DIRECTIONS FOR THIS TASK: All of the records below need to be copied exactly.
[Start of Attachment]
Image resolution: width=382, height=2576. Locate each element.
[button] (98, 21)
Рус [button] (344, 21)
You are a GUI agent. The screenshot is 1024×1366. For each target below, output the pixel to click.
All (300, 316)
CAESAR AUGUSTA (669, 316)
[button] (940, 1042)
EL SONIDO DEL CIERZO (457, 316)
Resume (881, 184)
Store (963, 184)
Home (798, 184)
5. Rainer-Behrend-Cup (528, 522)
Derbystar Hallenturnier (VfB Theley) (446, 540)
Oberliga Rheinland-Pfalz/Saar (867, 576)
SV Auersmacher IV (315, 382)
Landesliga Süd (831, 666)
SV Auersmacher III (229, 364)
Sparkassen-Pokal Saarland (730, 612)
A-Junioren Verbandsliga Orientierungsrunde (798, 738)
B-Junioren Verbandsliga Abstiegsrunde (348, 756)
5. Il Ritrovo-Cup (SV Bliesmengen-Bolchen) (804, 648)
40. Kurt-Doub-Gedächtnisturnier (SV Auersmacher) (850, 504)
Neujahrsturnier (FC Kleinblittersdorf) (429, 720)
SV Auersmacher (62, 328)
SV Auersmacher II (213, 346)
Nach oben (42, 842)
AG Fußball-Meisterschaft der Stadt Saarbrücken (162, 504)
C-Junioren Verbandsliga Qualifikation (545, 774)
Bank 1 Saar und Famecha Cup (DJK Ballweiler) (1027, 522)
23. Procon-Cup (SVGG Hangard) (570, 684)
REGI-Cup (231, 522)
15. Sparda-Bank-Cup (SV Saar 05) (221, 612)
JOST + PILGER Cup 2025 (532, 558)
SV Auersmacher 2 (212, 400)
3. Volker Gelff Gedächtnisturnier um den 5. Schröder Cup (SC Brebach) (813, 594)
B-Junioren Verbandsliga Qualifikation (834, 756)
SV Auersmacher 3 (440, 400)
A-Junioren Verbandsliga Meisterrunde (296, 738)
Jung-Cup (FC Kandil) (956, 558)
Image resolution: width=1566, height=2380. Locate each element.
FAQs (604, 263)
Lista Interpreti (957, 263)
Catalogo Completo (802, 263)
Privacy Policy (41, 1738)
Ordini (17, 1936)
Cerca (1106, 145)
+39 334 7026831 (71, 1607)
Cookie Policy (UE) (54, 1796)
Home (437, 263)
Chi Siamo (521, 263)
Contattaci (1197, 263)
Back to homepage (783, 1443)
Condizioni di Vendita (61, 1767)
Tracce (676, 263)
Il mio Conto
[End of Attachment]
THE ANSWER:
Image resolution: width=382, height=2576. Locate each element.
[button] (98, 21)
Рус [button] (344, 21)
You are a GUI agent. The screenshot is 1024×1366. For each target below, output the pixel to click.
All (300, 316)
CAESAR AUGUSTA (669, 316)
[button] (940, 1042)
EL SONIDO DEL CIERZO (457, 316)
Resume (881, 184)
Store (963, 184)
Home (798, 184)
5. Rainer-Behrend-Cup (528, 522)
Derbystar Hallenturnier (VfB Theley) (446, 540)
Oberliga Rheinland-Pfalz/Saar (867, 576)
SV Auersmacher IV (315, 382)
Landesliga Süd (831, 666)
SV Auersmacher III (229, 364)
Sparkassen-Pokal Saarland (730, 612)
A-Junioren Verbandsliga Orientierungsrunde (798, 738)
B-Junioren Verbandsliga Abstiegsrunde (348, 756)
5. Il Ritrovo-Cup (SV Bliesmengen-Bolchen) (804, 648)
40. Kurt-Doub-Gedächtnisturnier (SV Auersmacher) (850, 504)
Neujahrsturnier (FC Kleinblittersdorf) (429, 720)
SV Auersmacher (62, 328)
SV Auersmacher II (213, 346)
Nach oben (42, 842)
AG Fußball-Meisterschaft der Stadt Saarbrücken (162, 504)
C-Junioren Verbandsliga Qualifikation (545, 774)
Bank 1 Saar und Famecha Cup (DJK Ballweiler) (1027, 522)
23. Procon-Cup (SVGG Hangard) (570, 684)
REGI-Cup (231, 522)
15. Sparda-Bank-Cup (SV Saar 05) (221, 612)
JOST + PILGER Cup 2025 (532, 558)
SV Auersmacher 2 (212, 400)
3. Volker Gelff Gedächtnisturnier um den 5. Schröder Cup (SC Brebach) (813, 594)
B-Junioren Verbandsliga Qualifikation (834, 756)
SV Auersmacher 3 (440, 400)
A-Junioren Verbandsliga Meisterrunde (296, 738)
Jung-Cup (FC Kandil) (956, 558)
Image resolution: width=1566, height=2380. Locate each element.
FAQs (604, 263)
Lista Interpreti (957, 263)
Catalogo Completo (802, 263)
Privacy Policy (41, 1738)
Ordini (17, 1936)
Cerca (1106, 145)
+39 334 7026831 (71, 1607)
Cookie Policy (UE) (54, 1796)
Home (437, 263)
Chi Siamo (521, 263)
Contattaci (1197, 263)
Back to homepage (783, 1443)
Condizioni di Vendita (61, 1767)
Tracce (676, 263)
Il mio Conto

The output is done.